例えば、きゅうりやさやいんげん、パセリ、ブロッコリー、ホウレン草、小松菜等がそうです。
ただし人参や玉ねぎ、ニンニク、アスパラガス、ジャガイモ等は、あまりこのガスに影響を受けることはありません。
その原因のエチレンガスとは?
実はエチレンガスとは、りんごだけではなく、どの野菜や果物も発している「植物ホルモン」なのです。
実を成長させ、熟させる効果があり、収穫された後の実も呼吸をしているため、このガスは放出され続けています。
特にりんごは、このガスの放出量が多いと言われています。
ただし品種により違いがあり、津軽、ジョナゴールド、王林は非常に多くのエチレンガスを発し、追熟させるのに高い効果を持っているのに対して、ふじにはその効果がほとんどありません。
エチレンガスを使って追熟させるという良い点もある?
このガスの性質を利用して、未熟な実を早く追熟させることができます。
そのやり方は簡単で、同じ保存袋やポリ袋、タッパーに入れておくだけです。
りんご同士でも効果がありますし、バナナや渋柿、アボカド、キウイフルーツの追熟にも最適ですよ。
特にキウイフルーツにはお勧めです!なぜなら、ご存知ない方も多いかと思われすが、キウイフルーツは、いくら木に成らしていても、熟すことはなく、酸っぱいままなのです。
ですから、このエチレンガスによって追熟させることで、初めて食べることができるようになります。
もちろん、自然物であるりんごで追熟させることが理想ですが、実際にはエチレン剤という薬剤で追熟させているのが現実です。
りんごを保存するときに注意することとは?
秋に旬を迎えるりんごを、その旬を超えて翌春まで店頭で見かけることができますよね。それって、りんごの特性を考慮して、管理された環境で保存されているからなのです。
りんごは、低音多湿を好む果物です。適温は0~5℃で、水分を保持させることが、美味しく保存する鍵となります。
それを踏まえて、家庭できちんと保存するなら、
①まずは、冷蔵庫の乾燥から守るために、1個ずつくしゃくしゃにした新聞紙でくるみ、更に保存袋やポリ袋に入れて、しっかりと封をします。
②温度がなるべく一定に保たれている方が良いので、冷蔵庫の野菜室に①を入れ、保存します。または、冬場なら涼しい冷暗所でも良いですよ。

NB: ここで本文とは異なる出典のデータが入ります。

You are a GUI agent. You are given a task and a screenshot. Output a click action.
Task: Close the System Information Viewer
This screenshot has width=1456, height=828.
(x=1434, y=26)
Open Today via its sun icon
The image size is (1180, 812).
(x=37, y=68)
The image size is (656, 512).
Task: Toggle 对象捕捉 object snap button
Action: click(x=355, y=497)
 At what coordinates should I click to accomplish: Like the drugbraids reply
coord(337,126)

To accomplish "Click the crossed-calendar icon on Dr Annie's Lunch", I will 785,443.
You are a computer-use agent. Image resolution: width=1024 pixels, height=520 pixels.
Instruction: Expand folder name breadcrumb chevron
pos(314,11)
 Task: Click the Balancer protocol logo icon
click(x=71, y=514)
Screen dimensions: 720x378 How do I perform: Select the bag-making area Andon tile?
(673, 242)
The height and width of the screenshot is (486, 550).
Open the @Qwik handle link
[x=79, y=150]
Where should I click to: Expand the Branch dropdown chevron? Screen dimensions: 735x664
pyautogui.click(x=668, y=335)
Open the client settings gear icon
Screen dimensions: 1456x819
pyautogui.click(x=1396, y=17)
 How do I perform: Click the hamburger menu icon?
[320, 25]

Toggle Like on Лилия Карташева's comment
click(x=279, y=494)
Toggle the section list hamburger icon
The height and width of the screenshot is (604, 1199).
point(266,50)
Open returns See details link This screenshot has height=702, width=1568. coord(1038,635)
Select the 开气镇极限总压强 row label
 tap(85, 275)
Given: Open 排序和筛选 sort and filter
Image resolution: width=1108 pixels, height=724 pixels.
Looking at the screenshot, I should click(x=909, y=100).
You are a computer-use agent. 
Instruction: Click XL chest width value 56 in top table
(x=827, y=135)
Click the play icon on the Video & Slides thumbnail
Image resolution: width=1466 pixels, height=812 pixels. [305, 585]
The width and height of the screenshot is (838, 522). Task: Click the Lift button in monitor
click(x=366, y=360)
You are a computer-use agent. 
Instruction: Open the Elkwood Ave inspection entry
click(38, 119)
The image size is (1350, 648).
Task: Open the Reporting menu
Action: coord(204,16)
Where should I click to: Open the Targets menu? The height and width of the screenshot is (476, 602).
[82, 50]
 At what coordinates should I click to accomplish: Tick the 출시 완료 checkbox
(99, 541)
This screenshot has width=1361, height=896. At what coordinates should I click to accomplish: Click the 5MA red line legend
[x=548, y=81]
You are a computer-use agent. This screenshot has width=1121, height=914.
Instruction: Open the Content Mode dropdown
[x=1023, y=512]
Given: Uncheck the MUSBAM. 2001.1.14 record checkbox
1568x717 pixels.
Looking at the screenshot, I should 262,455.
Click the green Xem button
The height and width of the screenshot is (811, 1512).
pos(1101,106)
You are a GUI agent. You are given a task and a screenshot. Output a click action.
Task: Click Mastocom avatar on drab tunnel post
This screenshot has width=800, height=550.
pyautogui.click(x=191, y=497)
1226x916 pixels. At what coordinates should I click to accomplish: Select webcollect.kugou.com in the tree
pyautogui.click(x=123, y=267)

この方法により、そのまま常温で放置したり、冷蔵庫にそのまま保存しておくよりは長持ちするようになります。
まとめ
りんごから発せられるエチレンガスの効果についてお話ししてきました。
使い方によっては、果実の追熟を早くさせることもできますし、腐らせてしまうこともあります。その特性を分かった上で、りんごの取扱いには充分に気を付けて下さいね。
腐らせたくないものが冷蔵庫に入っている場合には、ご紹介した新聞紙と袋を用いた方法で、りんごを保存するようにして下さい。